As coach Claude Julien said after Saturday’s convincing win, “It’s what we hoped for when we made all these acquisitions.”
In his wildest dreams, he couldn’t have seen it going quite this well this soon.
“We’ve found a better balance, and we wanted to assure ourselves that we had that,” Julien said. “We have 56 games and we’re playing almost every two days, so it’s important to have that balance and that depth. We have it in front of the net, we have it at every position, and it showed again tonight ... These things have already revealed themselves.”
Other things have been revealed, too.
When we interviewed Bergevin just before the Canadiens left for Toronto to start this road trip, he told us his team’s defence was “not going to be fun to play against,” and so far that’s clear.
The evidence mounted from city to city, with Toronto’s Auston Matthews wearing the marks of Shea Weber and Ben Chiarot crosschecks, with Edmonton super-scorers Connor McDavid and Leon Draisaitl combining for just one assist between them through two games, and with Vancouver star Elias Pettersson—desperate to snap a miserable early-season funk—being held to just one goal in three games.
And then there was what the Canadiens did to everybody else. It just seemed like everywhere the Leafs, Oilers and Canucks turned, those bleu, blanc et rouge sweaters were right in their faces.
“The pace hasn’t changed,” Bergevin told us after watching training camp. “What made us a fast team in the past is still available to our team.”
That’s undeniable now.
And the variety Bergevin hoped the Canadiens would offer was featured throughout this trip, with a 55 per-cent share of the 5-on-5 shot attempts and 137 hits thrown.
Are these Canadiens tough? Like an Edmundson left hook to Tyler Myers’s cheek.
Seeing the six-foot-four defenceman give up more than a couple of inches to avenge the Myers hit that concussed Joel Armia was a sign of how well him and the other new guys have integrated.
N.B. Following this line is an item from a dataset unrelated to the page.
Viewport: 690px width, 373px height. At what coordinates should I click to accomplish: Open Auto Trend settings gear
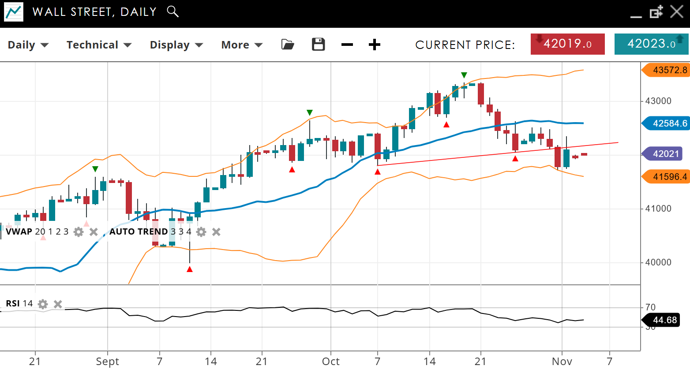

“Just awesome for a guy to step up like that,” Jonathan Drouin said of Edmundson’s decision to fight Myers. “When we saw (Myers) didn’t get suspended, we knew it was going to happen; somebody was going to fight Myers, and just for him to step in like that—he had a great fight, too—it’s just huge leadership.”
Drouin loved what he saw from Perry, too.
Perry had to wait five games on the taxi squad to take Armia’s place in the lineup. He’s a Stanley Cup-winning, gold-medal-wearing legend of the game, and he’s willing to push his ego aside for one significant reason.
“I’m here to win,” he said. “I believe in this group, and you can see through the first six games and (you saw) through training camp everyone’s here to win and show everybody that we mean business.”
Nick Suzuki means business. He has vaulted his way to top-line centre status with at least a point in every game and with the type of defensive commitment that had Drouin refer to him on Saturday as “a mini Patrice Bergeron.”
Centre Jesperi Kotkaniemi, at 20 years old, has Perry impressed.
And both Suzuki and Kotkaniemi are probably making Bergevin feel good about the fact that he didn’t give either one of them up to get a six-foot-three, 218-pound, 22-year-old, established Francophone centre who reportedly wanted to join this Canadiens team but ended up being traded to Winnipeg on Saturday.
The GM doesn’t have Pierre-Luc Dubois, but he’s got the team he hoped he had before things got started on Jan. 13.
“All four lines are firing and we’re playing solid defensively on the back end,” said Edmundson. “So, it’s been good. It’s nice to see everybody contributing. Just gotta continue that.”